+++ Entries supplied

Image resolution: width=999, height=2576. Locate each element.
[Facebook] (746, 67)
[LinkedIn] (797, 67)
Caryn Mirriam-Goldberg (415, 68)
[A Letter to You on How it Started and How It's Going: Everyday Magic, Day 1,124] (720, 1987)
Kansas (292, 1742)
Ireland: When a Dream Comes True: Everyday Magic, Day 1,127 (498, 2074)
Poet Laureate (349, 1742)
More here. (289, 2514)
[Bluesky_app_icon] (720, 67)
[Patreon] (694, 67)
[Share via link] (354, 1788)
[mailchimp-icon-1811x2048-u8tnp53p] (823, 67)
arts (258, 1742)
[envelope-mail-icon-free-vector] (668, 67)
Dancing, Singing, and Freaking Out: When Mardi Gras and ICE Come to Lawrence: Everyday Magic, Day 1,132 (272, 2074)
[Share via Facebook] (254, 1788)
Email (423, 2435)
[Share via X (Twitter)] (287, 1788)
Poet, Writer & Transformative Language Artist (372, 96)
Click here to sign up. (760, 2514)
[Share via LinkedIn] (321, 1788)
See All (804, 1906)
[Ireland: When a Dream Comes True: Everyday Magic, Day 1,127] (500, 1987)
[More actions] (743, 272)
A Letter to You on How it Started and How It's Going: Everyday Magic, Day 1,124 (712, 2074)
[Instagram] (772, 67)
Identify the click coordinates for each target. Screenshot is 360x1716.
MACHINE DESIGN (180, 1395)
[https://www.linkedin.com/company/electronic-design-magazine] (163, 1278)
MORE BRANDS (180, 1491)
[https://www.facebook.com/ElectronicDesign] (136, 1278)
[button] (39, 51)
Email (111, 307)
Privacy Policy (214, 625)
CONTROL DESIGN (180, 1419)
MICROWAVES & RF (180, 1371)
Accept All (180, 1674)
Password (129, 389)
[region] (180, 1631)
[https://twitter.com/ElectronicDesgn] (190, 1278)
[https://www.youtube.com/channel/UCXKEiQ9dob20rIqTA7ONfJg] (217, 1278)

++++++

- Exercise: Copy every line above without altering a word.

- Exercise response:
Image resolution: width=999, height=2576. Locate each element.
[Facebook] (746, 67)
[LinkedIn] (797, 67)
Caryn Mirriam-Goldberg (415, 68)
[A Letter to You on How it Started and How It's Going: Everyday Magic, Day 1,124] (720, 1987)
Kansas (292, 1742)
Ireland: When a Dream Comes True: Everyday Magic, Day 1,127 (498, 2074)
Poet Laureate (349, 1742)
More here. (289, 2514)
[Bluesky_app_icon] (720, 67)
[Patreon] (694, 67)
[Share via link] (354, 1788)
[mailchimp-icon-1811x2048-u8tnp53p] (823, 67)
arts (258, 1742)
[envelope-mail-icon-free-vector] (668, 67)
Dancing, Singing, and Freaking Out: When Mardi Gras and ICE Come to Lawrence: Everyday Magic, Day 1,132 (272, 2074)
[Share via Facebook] (254, 1788)
Email (423, 2435)
[Share via X (Twitter)] (287, 1788)
Poet, Writer & Transformative Language Artist (372, 96)
Click here to sign up. (760, 2514)
[Share via LinkedIn] (321, 1788)
See All (804, 1906)
[Ireland: When a Dream Comes True: Everyday Magic, Day 1,127] (500, 1987)
[More actions] (743, 272)
A Letter to You on How it Started and How It's Going: Everyday Magic, Day 1,124 (712, 2074)
[Instagram] (772, 67)
Identify the click coordinates for each target. Screenshot is 360x1716.
MACHINE DESIGN (180, 1395)
[https://www.linkedin.com/company/electronic-design-magazine] (163, 1278)
MORE BRANDS (180, 1491)
[https://www.facebook.com/ElectronicDesign] (136, 1278)
[button] (39, 51)
Email (111, 307)
Privacy Policy (214, 625)
CONTROL DESIGN (180, 1419)
MICROWAVES & RF (180, 1371)
Accept All (180, 1674)
Password (129, 389)
[region] (180, 1631)
[https://twitter.com/ElectronicDesgn] (190, 1278)
[https://www.youtube.com/channel/UCXKEiQ9dob20rIqTA7ONfJg] (217, 1278)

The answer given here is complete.